Piccola, agile, due posti e con un occhio di riguardo per l’ambiente. Questi sono i punti forti di PUMA (Personal Urban Mobility and Accessibility), veicolo presentato da General Motors che, nei suoi obiettivi, ha quello di rivoluzionare il concetto di mobilità in ambito urbano.

Ripercorrendo il solco già tracciato in passato da Segway (azienda anch’essa impegnata nel progetto) con Ginger, PUMA è al momento solo un prototipo a spasso per le vie di New York, ma come assicurano i vertici del colosso statunitense, la produzione di massa potrà prendere il via già a partire dal 2010.

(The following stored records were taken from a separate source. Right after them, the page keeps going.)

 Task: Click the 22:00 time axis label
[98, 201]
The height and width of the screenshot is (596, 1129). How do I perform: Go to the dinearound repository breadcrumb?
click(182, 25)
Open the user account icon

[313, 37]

Il suo obiettivo è quello di snellire il traffico cittadino, riducendo le emissioni di gas inquinanti grazie all’implementazione del motore elettrico alimentato da batterie al litio, che garantisce un’autonomia sufficiente a percorrere ben 60 km, con una velocità di punta di 50 km/h.

Il principio di funzionamento sfrutta un giroscopio in grado di direzionare PUMA in base allo spostamento del guidatore.

Oltre alle due ruote su cui si potrà viaggiare, il modello presentato da General Motors conta altre due ruote più piccole, integrate sulla parte posteriore del veicolo, che consentiranno di salire e scendere senza troppa difficoltà.